The Indian Supreme Court held in ABSK Sangha v. Union of India that the 'Constitution is an organic instrument and it must receive generous interpretations as to give all citizens the full measure of justice so proclaimed instead of the austerity of tabulated legalism. The expositors of the constitution are to concern themselves not with mere words only, but as much with the philosophy or the spirit and the senses of the constitution. Our Supreme Court interpreted the constitution in the famous 8th amendment case on the basis of its spirit without caging the interpretation within the confines of written words.
It is, therefore, clear that constitution is the supreme law of a nation intended to endure through ages and adapted to various cries of human affairs. For the basic nature of the constitution its clauses are given generous interpretations keeping in view the underlying philosophy, or the sense and the spirit of it.
Our constitution is the embodiment of the will of the people which they have adopted, enacted and given to themselves through their constituent assembly with pledges, amongst others, that the fundamental principles of their state shall be to realise through democratic process an exploitation-free society in which the rule of law, fundamental human rights and freedom, equality and justice--political economic and social-- will be secured for all citizens. And it shall be the sacred duty of all citizens to safeguard, protect and defend this constitution and to maintain its supremacy as the embodiment of the will of the people. Therefore, our constitution, being the codified will of the people is not only the supreme law of the land but a kind of sacredness is attached to this document wherein the dream of the people-- political, economic and social -- is enshrined and an inalienable duty is imposed upon every citizen to safeguard, protect and defend it.
Breach of Constitution: Usually the letters of the constitution are not violated what is derogated is its spirit.
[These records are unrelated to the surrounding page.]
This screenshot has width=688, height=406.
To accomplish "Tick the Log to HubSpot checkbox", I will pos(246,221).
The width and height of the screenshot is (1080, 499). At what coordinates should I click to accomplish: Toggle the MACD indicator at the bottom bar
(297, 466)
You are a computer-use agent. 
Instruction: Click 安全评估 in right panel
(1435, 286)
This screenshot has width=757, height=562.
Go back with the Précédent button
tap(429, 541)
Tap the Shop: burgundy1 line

The soul of the constitution may be destroyed keeping the frame intact. It may sometimes be as carefree and irresponsible as is reflected in the sinister politicisation of bureaucracy, various state agencies and the constitutional institutions like the Supreme Court and the Election Commission (EC) carried out during the preceding BNP-Jamat regime -- the root cause of the current political crisis and enormous sufferings of the people.
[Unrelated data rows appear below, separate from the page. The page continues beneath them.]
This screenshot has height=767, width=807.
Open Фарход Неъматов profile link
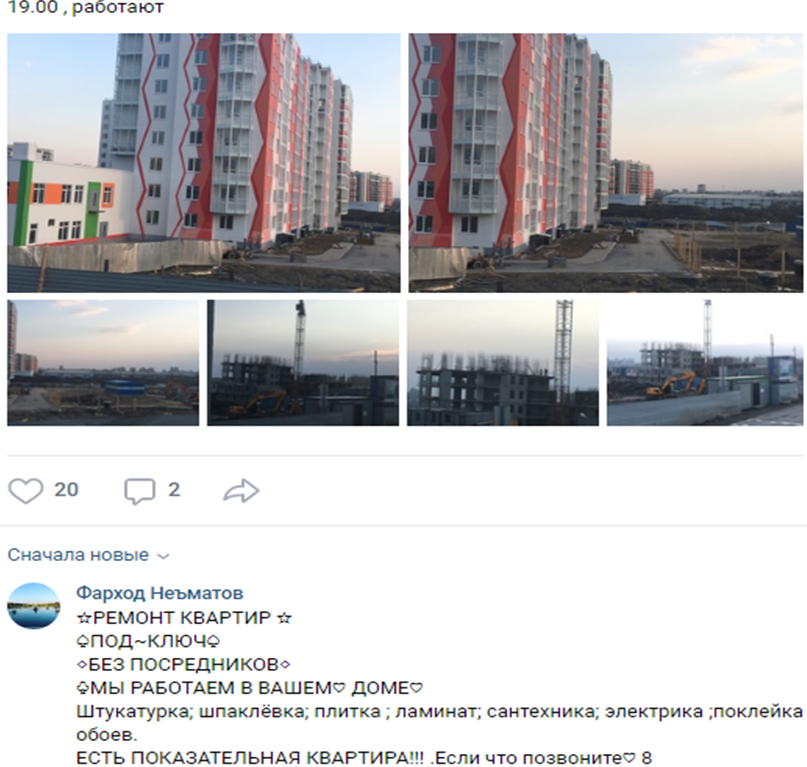click(160, 593)
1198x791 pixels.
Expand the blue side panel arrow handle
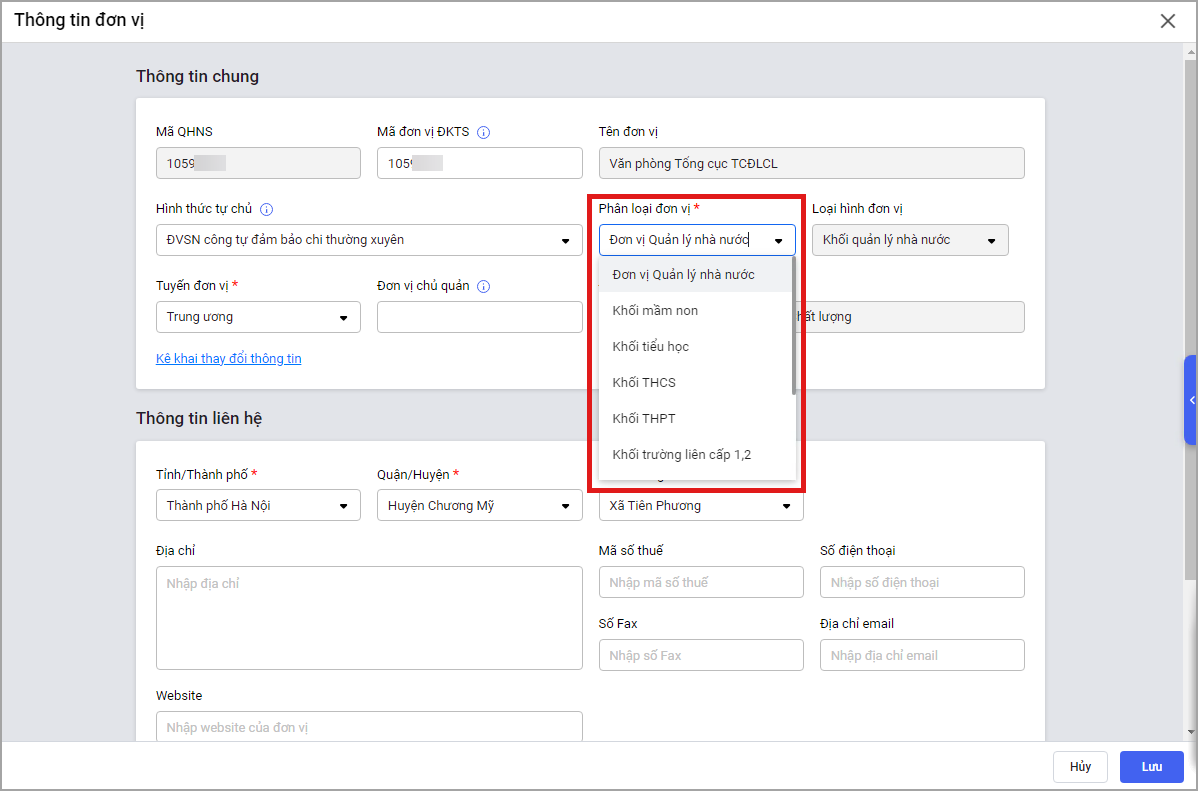1191,400
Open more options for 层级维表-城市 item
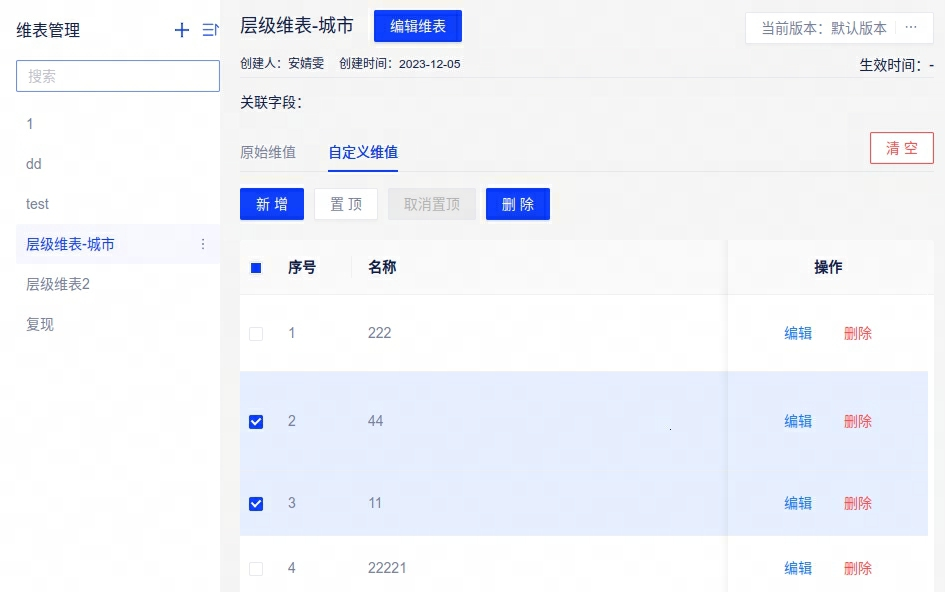This screenshot has width=945, height=592. 203,244
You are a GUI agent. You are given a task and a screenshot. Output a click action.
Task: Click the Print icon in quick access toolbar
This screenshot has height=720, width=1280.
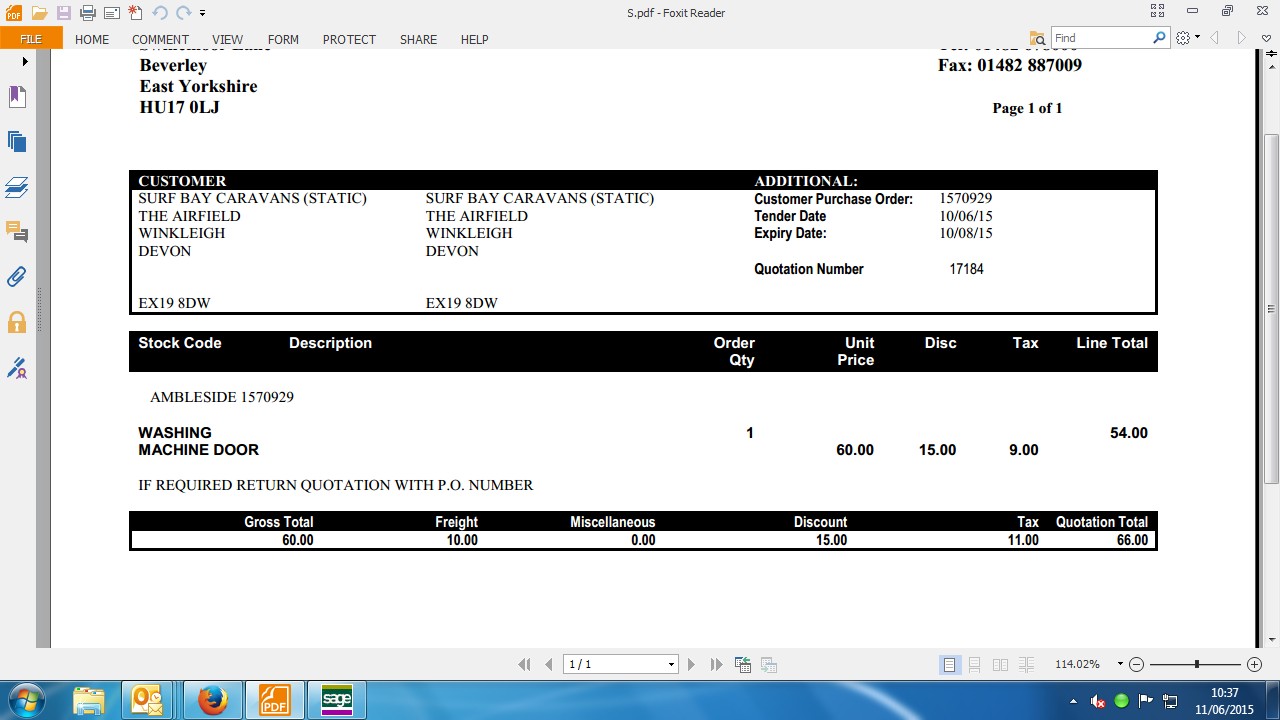coord(87,13)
As we sometimes see an arrested person killed in custody without any marks of external violence similarly a Constitution, i.e., the collective will of the people, can be inwardly ransacked without any mark of external violence on its letters. This depends upon the way the government or, in other words, party in power looks at it. If the constitution is not taken in its true perspective and sought to be used for purposes not intended therein, it is the people, the repository of all powers of the Republic, to rise and defend their pledges.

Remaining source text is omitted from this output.